Template requirements and binding of hepatitis C virus NS5B polymerase during in vitro RNA synthesis from the 3′-end of virus minus-strand RNA

In our attempt to obtain further information on the replication mechanism of the hepatitis C virus (HCV), we have studied the role of sequences at the 3'-end of HCV minus-strand RNA in the initiation of synthesis of the viral genome by viral RNA-dependent RNA polymerase (RdRp). In this report, we investigated the template and binding properties of mutated and deleted RNA fragments of the 3 '-end of the minus-strand HCV RNA in the presence of viral polymerase.
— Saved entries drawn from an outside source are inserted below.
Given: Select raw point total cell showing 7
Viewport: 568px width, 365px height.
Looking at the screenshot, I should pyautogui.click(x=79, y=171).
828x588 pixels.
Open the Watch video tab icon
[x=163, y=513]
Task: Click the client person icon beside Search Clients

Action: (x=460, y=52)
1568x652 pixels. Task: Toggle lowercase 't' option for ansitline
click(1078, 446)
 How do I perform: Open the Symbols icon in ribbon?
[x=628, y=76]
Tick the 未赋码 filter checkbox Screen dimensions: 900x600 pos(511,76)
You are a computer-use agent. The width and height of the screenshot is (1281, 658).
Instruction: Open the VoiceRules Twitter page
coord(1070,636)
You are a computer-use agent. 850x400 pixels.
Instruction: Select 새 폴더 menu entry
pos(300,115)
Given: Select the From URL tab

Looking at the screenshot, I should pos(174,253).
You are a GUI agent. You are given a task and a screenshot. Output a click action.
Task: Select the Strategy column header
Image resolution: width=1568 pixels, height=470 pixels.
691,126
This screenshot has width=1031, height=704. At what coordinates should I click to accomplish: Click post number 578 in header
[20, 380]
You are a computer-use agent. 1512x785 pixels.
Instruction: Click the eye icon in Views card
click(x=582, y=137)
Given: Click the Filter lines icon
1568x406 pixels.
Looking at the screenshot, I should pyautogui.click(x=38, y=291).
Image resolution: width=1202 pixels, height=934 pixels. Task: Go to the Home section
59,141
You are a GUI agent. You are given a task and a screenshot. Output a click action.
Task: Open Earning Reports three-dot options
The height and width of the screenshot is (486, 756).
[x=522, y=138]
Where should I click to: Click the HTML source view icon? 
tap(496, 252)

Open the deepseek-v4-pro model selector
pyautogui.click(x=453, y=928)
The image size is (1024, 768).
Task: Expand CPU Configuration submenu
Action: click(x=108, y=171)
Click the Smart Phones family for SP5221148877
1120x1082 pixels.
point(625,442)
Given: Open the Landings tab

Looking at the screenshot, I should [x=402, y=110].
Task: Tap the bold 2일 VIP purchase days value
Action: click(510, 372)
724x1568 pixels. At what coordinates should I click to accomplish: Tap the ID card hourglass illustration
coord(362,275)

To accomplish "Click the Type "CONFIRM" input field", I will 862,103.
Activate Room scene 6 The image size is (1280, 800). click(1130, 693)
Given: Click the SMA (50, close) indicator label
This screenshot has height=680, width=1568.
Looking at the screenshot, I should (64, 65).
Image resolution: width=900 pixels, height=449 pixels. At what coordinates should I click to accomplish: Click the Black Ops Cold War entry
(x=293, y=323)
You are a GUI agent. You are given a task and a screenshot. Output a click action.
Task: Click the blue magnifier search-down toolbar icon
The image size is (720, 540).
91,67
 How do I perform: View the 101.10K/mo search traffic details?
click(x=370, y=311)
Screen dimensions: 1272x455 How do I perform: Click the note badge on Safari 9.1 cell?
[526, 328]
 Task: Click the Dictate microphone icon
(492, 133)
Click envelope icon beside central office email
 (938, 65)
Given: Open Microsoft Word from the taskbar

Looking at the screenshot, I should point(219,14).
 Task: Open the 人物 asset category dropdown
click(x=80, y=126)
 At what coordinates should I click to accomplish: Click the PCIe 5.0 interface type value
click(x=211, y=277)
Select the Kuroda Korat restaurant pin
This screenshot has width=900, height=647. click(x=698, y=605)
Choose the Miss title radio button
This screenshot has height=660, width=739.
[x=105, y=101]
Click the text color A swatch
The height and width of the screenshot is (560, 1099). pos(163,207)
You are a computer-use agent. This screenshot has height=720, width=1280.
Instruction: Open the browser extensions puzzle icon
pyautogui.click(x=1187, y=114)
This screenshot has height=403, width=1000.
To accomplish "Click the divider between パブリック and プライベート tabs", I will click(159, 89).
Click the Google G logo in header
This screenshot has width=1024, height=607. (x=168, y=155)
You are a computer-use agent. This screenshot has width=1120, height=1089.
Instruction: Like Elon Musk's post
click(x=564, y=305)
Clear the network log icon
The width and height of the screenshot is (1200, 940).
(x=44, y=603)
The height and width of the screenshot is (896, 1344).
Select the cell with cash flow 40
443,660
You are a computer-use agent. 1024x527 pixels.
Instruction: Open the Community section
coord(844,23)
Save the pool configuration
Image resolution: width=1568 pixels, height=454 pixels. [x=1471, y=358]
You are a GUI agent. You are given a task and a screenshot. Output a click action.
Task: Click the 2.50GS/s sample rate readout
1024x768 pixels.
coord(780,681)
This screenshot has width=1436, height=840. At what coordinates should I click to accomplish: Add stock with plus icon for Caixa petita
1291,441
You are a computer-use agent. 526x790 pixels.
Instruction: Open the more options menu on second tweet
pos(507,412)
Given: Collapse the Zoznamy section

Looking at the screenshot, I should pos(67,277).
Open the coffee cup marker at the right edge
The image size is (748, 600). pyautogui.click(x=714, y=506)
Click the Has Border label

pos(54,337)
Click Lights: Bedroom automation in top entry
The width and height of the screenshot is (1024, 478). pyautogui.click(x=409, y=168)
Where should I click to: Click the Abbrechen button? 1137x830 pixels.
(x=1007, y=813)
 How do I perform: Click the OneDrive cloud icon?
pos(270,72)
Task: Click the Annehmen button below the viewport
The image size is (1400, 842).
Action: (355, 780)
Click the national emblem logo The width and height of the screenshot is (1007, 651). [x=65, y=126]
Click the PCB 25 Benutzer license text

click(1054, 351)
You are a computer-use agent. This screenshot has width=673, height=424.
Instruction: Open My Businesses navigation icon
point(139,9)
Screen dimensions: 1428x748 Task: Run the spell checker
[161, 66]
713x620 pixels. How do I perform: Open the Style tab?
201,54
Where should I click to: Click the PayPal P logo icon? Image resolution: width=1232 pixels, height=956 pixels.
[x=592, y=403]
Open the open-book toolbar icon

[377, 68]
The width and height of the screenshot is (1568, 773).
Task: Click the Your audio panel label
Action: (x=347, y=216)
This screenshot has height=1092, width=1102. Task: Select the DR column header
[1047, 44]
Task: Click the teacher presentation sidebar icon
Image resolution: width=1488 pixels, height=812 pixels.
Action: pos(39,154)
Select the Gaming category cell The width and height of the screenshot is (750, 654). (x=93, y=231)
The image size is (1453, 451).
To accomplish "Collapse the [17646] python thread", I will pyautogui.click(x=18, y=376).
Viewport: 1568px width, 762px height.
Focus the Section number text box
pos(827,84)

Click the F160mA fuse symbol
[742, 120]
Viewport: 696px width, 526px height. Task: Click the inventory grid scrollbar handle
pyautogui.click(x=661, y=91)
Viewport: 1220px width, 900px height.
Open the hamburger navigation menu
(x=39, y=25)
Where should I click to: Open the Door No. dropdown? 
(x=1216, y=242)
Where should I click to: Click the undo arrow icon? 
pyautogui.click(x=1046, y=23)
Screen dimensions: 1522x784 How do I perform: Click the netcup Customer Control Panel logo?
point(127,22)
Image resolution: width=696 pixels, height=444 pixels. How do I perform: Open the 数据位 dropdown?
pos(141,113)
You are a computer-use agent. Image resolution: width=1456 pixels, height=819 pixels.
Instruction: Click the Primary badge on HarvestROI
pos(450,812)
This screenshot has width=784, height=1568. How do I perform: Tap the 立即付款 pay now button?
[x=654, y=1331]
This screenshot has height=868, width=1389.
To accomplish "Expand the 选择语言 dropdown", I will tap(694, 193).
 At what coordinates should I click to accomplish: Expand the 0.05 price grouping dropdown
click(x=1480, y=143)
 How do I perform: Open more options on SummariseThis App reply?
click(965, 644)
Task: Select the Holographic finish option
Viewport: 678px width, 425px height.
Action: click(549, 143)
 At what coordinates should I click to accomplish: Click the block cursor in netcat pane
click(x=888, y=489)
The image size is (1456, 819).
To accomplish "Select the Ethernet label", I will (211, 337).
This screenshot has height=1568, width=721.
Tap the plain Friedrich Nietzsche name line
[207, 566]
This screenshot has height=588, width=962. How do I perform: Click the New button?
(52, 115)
These mutants were designed following the newly established secondary structure of this viral RNA fragment. We showed that deletion of the 3 '-SL-A1 stem loop significantly reduced the level of RNA synthesis whereas modifications performed in the SL-B1 stem loop increased RNA synthesis. Study of the region encompassing the 341 nucleotides of the 3 '-end of the minus-strand RNA shows that these two hairpins play a very limited role in binding to the viral polymerase. On the contrary, deletions of sequences in the 5'-end of this fragment greatly impaired both RNA synthesis and RNA binding. Our results strongly suggest that several domains of the 341 nucleotide region of the minus-strand 3'-end interact with HCV RdRp during in vitro RNA synthesis, in particular the region located between nucleotides 219 and 239.